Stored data
******************************
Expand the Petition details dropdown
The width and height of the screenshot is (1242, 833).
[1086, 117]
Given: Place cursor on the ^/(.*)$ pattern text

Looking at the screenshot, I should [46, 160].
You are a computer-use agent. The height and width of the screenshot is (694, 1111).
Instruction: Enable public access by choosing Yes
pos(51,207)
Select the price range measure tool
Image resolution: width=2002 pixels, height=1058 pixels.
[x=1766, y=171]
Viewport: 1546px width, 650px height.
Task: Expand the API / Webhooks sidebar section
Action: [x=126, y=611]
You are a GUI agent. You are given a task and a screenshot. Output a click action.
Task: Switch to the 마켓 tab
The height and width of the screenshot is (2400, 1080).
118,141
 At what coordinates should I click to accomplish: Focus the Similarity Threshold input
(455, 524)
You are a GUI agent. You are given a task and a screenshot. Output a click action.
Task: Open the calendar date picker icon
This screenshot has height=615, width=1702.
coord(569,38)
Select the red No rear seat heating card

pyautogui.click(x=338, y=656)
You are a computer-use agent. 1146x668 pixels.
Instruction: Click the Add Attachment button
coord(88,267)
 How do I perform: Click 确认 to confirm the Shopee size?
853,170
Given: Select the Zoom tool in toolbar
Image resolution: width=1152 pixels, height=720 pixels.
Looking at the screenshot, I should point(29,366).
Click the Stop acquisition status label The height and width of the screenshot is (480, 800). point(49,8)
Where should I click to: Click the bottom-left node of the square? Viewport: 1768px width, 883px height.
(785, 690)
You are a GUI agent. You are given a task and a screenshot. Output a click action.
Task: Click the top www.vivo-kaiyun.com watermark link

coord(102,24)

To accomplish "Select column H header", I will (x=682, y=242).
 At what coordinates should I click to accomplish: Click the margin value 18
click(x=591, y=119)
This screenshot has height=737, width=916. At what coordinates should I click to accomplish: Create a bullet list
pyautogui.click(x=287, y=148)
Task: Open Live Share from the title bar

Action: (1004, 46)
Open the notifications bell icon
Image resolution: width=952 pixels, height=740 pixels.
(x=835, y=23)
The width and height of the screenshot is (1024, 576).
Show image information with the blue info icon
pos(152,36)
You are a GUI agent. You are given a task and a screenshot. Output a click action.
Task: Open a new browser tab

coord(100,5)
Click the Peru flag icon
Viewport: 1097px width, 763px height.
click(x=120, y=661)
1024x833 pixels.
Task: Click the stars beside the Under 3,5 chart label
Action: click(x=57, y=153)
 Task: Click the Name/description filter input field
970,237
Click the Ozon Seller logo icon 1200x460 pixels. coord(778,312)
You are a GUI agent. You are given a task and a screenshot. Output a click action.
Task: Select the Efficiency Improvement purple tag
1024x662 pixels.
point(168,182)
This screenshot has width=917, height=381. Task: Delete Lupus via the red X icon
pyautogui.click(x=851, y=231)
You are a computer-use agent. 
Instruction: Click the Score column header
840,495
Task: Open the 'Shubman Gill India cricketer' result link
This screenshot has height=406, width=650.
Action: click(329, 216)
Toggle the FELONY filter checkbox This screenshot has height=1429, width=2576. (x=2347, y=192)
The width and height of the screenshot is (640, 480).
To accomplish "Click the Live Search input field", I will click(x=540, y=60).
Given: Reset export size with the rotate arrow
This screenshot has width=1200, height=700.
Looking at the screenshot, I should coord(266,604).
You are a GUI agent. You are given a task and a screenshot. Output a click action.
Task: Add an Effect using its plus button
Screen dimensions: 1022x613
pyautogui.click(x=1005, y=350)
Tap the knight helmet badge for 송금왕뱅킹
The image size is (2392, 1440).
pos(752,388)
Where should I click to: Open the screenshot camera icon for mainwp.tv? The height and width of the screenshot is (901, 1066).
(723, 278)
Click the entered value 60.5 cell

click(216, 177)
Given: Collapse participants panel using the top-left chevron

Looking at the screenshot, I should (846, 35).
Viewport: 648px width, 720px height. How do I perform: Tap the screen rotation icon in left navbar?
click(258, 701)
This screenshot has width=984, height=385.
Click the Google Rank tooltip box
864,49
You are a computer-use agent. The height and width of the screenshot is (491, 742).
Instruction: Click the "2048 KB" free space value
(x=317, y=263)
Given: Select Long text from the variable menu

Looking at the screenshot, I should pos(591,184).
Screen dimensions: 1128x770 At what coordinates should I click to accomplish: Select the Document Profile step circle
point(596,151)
******************************
◆ **Exercise instructions**
Note every line of the entries in which "will" appears, and copy it down.

◆ **Response for this exercise**
To accomplish "Select column H header", I will (x=682, y=242).
To accomplish "Click the Live Search input field", I will click(x=540, y=60).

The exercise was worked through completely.